Once over the spectacular Mam Ratagan I caught up with an old pal, Wille Fraser, the property manager of the National Trust for Scotland’s Kintail Estate. In the past I’ve gone sea kayaking with Willie but this time we walked and talked all the way up to the Bealach na Sgairne, one of Willie’s favourite spots in Kintail, just below the big corries of Beinn Fhada. For the television camera it gave me a great opportunity to blether in depth to someone who is a keen mountaineer and an enthusiastic and appreciative deer stalker. The two disciplines don’t always sit well together and it was great to hear Willie’s wise and experienced perspective on both subjects.

One of the great joys of making television programmes like these is that I get the opportunity to visit some of Scotland’s most treasured landscapes and share them with folk who inevitably have fresh and insightful viewpoints. My next two guests didn’t let me down. Nevis Hulme is a geography teacher in Gairloch who has taught himself the Gaelic language so he could discover and record as many placenames on the Melvaig peninsula as he could. At a time when there has been considerable criticism about the value of Gaelic it was refreshing to hear why Nevis thought it was vital that we cherish Gaelic and remember the old stories behind the placenames.

This was a theme I continued in Torridon with Chris Smith, the only MP to have climbed the Munros. I’ve known Chris, a former Minister for the Environment and Minister for Culture for a long number of years and it was great to walk from his home at Inveralligin out to Craig Cottage, a former Youth Hostel which he once wardened. It’s been quite a career journey for Chris, from schoolboy days in Edinburgh to a youth hostel warden in the Western Highlands to ministerial positions in a Labour government. He was just about to take on a new role, as Master of Pembroke College, Cambridge, his Alma mater.

I finished my long convoluted road trip in Ullapool, but before I climbed the Braes of Ullapool to look down on the old Norse settlement of Ulli’s Steading I wanted a final walk. This time I was accompanied by the UK’s Adventurer of the Year 2015, Will Copestake.

I wrote about Will a few months ago, a young man born and bred in Ullapool and someone with a strong taste for adventure. He took me to a magnificent gorge near Corrieshalloch where he roamed, swam and canoed as a teenager and it was clear from the conversation that he’s never lost his love of this part of Wester Ross despite all his foreign travels. I left him as he was about to prepare for a long trip to Patagonia where he was going to spend the winter teaching sea kayaking. Was I a little bit envious? Well, perhaps a bit…

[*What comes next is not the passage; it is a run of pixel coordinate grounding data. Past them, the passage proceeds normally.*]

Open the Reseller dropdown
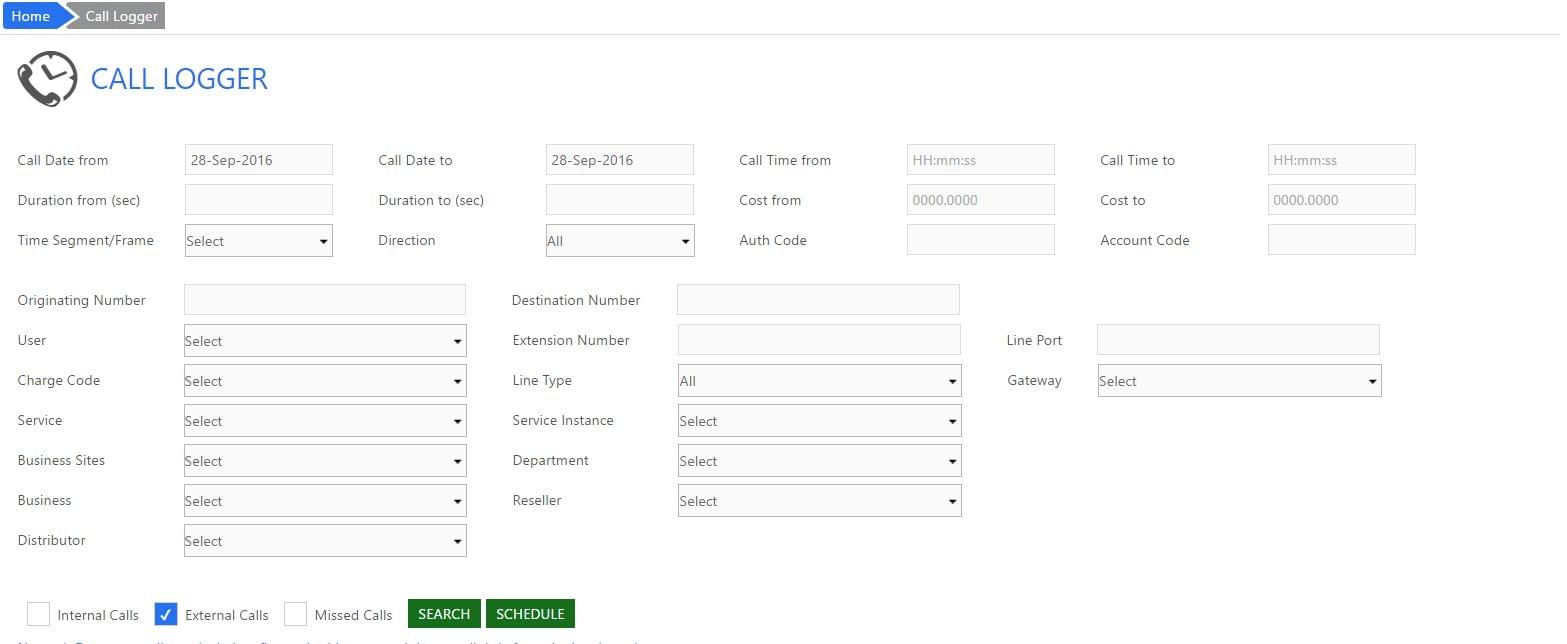This screenshot has height=644, width=1567. click(819, 501)
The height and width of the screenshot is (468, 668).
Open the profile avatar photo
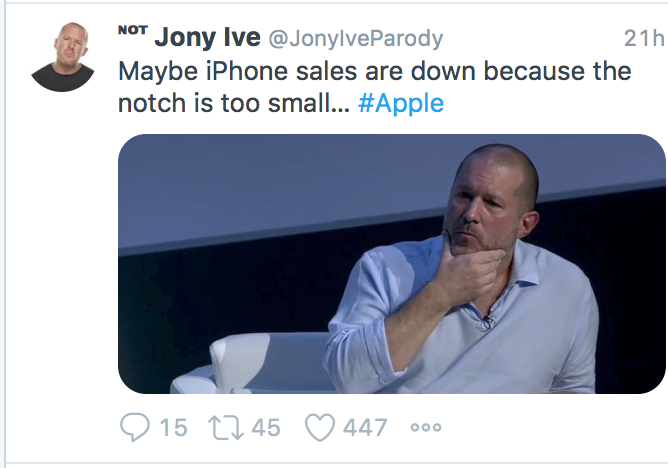62,56
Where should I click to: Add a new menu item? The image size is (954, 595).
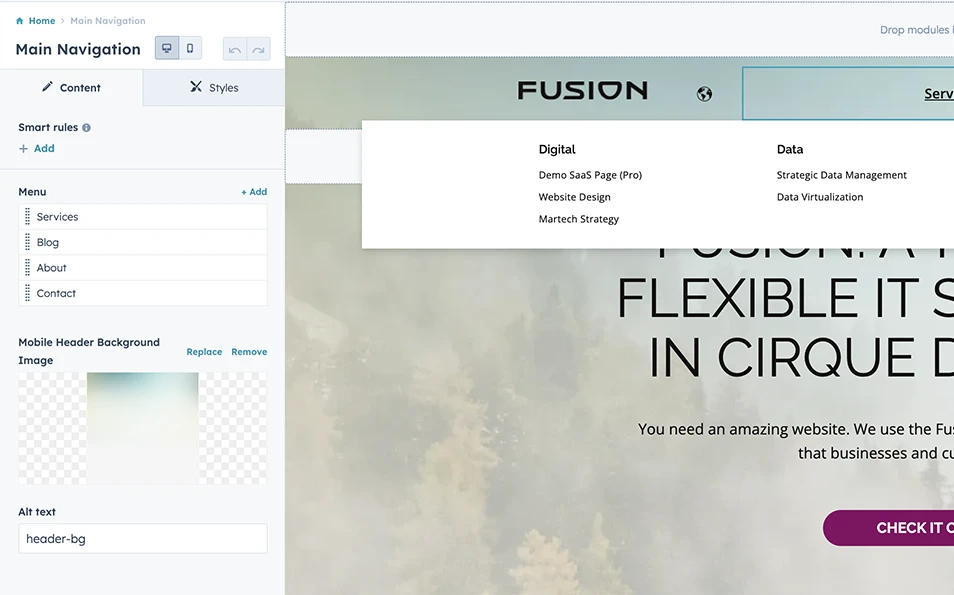pos(254,192)
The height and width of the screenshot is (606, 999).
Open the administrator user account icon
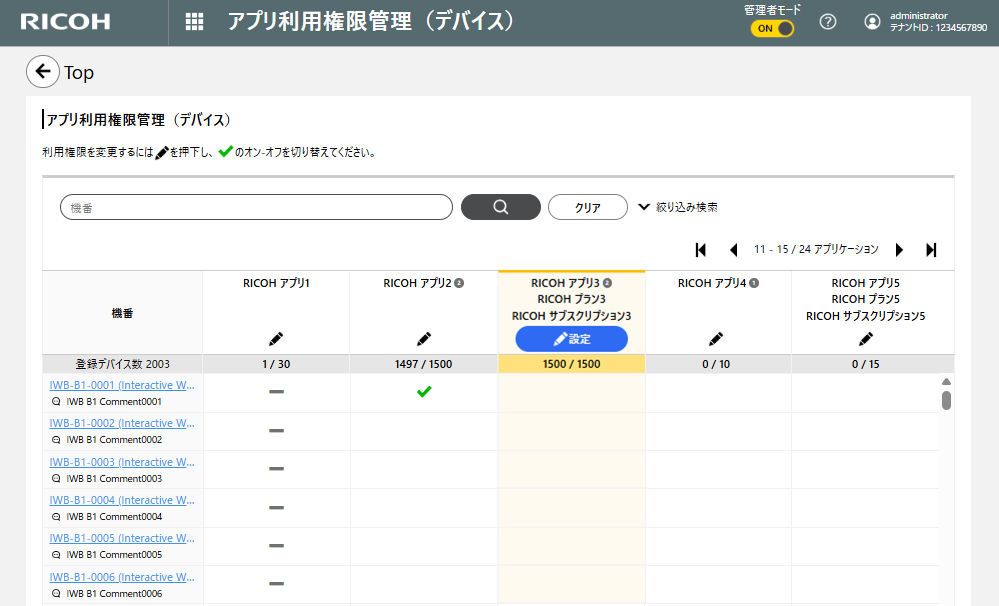pyautogui.click(x=872, y=22)
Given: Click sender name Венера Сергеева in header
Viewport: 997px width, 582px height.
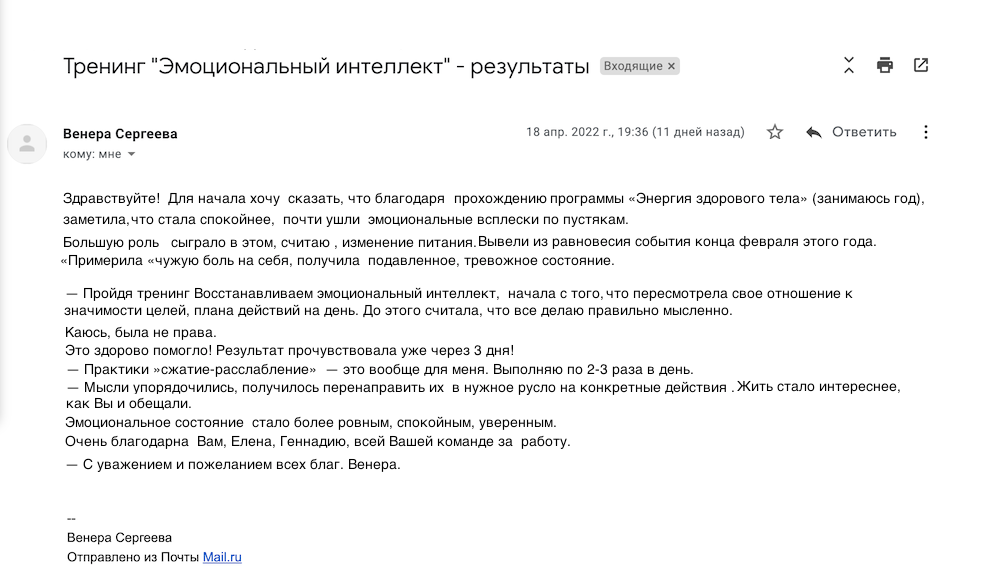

But how can you be envious of anyone’s travels when you’ve just experienced a journey like my Roads Less Travelled? For sheer beauty and diversity of landscape and wildlife it’s almost impossible to compare the Western Highlands with anywhere on Earth. I hope these two television programmes will show off these qualities and perhaps encourage others to come and visit them, either on foot, on bike or on the water. We are truly blessed in Scotland by our wonderful landscapes and I’m confident our cameraman Richard Else has captured them on video in a way that portrays them as very, very special. Both programmes will be broadcast during Christmas week on BBC 2 Scotland and I hope you enjoy watching them as much as we’ve enjoyed making them.